VICTOR RUI DORES - Da condição humana
em Pedras Negras, de Dias de Melo


Vinde, vede e lede Dias de Melo, escritor, 78 anos de idade e 50 de vida literária, homem solidário, solitário e fraterno, viciado na escrita e no cachimbo, picaroto da Calheta de Nesquim, baleeiro da literatura açoriana.

Do recolhido silêncio do Alto da Rocha do Canto da Baía, continua este autor a aguentar o rumo da escrita, num percurso literário cujo universo temático consubstancia à sua volta a distância, a ausência, o tempo, a saudade, o afecto, a solidão, o amor, o ódio, o sonho, o pesadelo, a vida e a morte no registo mais sentido de uma escrita pessoalíssima e profundamente humana.

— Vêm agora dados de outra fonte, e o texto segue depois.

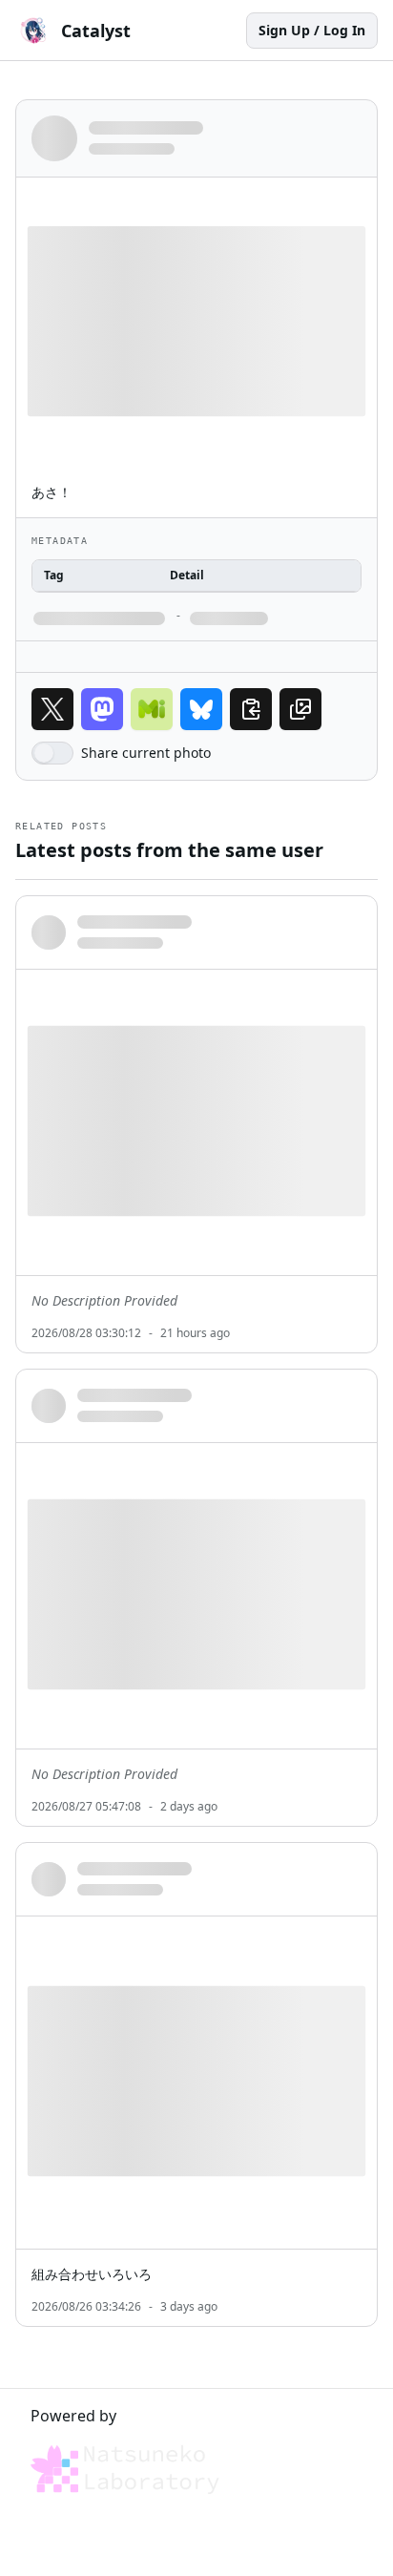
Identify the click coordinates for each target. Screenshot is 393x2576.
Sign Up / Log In (312, 30)
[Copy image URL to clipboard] (300, 709)
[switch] (52, 753)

Dias de Melo continua a escrever e a surpreender, ele que fez da ilha do Pico e dos picarotos a matéria prima dos 27 livros que até à data publicou, em diversos registos e diversificados géneros literários: a poesia, a narrativa, o conto, a novela, o romance, a crónica (e dentro desta, a crónica jornalística, a crónica romanceada e a crónica de viagem), a monografia, a dissertação didáctico-pedagógica e o estudo etnográfico. Em toda a sua obra, este escritor, sem nunca fazer concessões a modas literárias ou a modismos narrativos, conta-nos histórias dos homens do mar e da terra - gente de grande riqueza psicológica e funda expressão humana e universal. Está precisamente aqui, na minha opinião, a grandeza deste escritor.

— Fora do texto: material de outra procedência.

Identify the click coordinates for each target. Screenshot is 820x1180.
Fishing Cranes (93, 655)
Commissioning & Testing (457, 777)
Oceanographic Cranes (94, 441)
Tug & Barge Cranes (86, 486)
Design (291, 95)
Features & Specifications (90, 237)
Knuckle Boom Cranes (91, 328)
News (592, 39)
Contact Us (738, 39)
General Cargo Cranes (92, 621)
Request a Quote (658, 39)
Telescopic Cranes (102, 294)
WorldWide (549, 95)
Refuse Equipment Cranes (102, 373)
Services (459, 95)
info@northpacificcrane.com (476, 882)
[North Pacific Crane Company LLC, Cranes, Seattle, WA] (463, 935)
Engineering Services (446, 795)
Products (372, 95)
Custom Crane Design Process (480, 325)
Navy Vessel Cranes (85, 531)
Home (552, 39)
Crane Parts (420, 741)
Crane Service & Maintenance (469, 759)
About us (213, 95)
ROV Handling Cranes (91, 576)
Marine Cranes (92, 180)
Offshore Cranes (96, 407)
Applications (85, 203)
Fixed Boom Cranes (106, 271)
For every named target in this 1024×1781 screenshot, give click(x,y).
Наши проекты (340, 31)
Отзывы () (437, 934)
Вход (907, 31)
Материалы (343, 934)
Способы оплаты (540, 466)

Não é impunemente que os Açores assistiram a 150 anos de baleação nos seus mares. A baleia é por isso mesmo um pedaço da cultura, da memória e da história destas ilhas e faz parte do imaginário destas gentes.

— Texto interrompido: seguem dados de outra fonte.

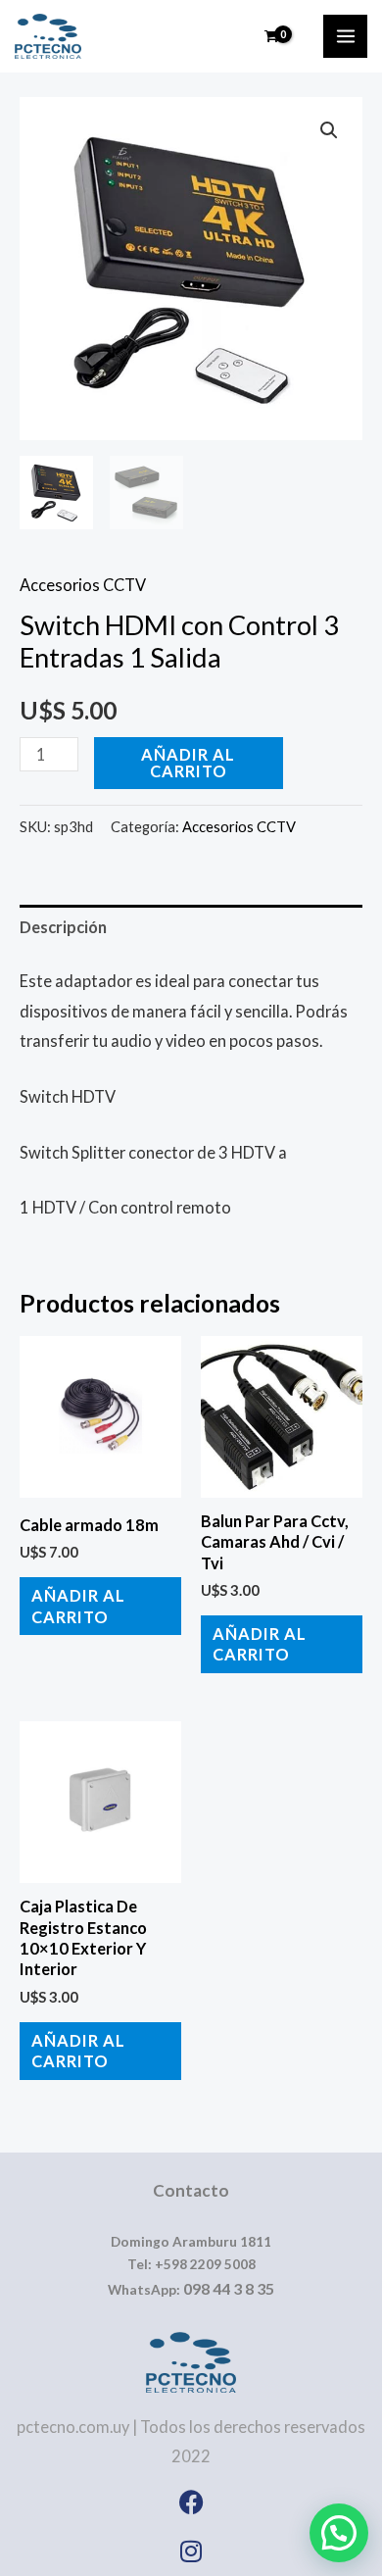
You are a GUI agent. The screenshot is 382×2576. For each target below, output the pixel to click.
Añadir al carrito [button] (78, 1605)
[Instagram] (191, 2551)
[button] (329, 130)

Conhecendo de perto a actividade baleeira e olhando-a e sentindo-a como coisa sua, Dias de Melo (ele próprio baleeiro esporadicamente) fez de grande parte da sua escrita um painel dessa mesma actividade, muito particularmente da que se reporta ao concelho das Lajes. Pessoalmente tenho uma preferência especial pelo livro Vida vivida em terra de baleeiros (1983), em que o autor articula a evocação com a documentação e a pesquisa e fornece-nos elementos valiosos para o historial da baleação no Pico entre 1876 e 1983, isto é, no período que vai da fundação da primeira armação baleeira até à fase de reconhecido declínio e desaparecimento da caça à baleia.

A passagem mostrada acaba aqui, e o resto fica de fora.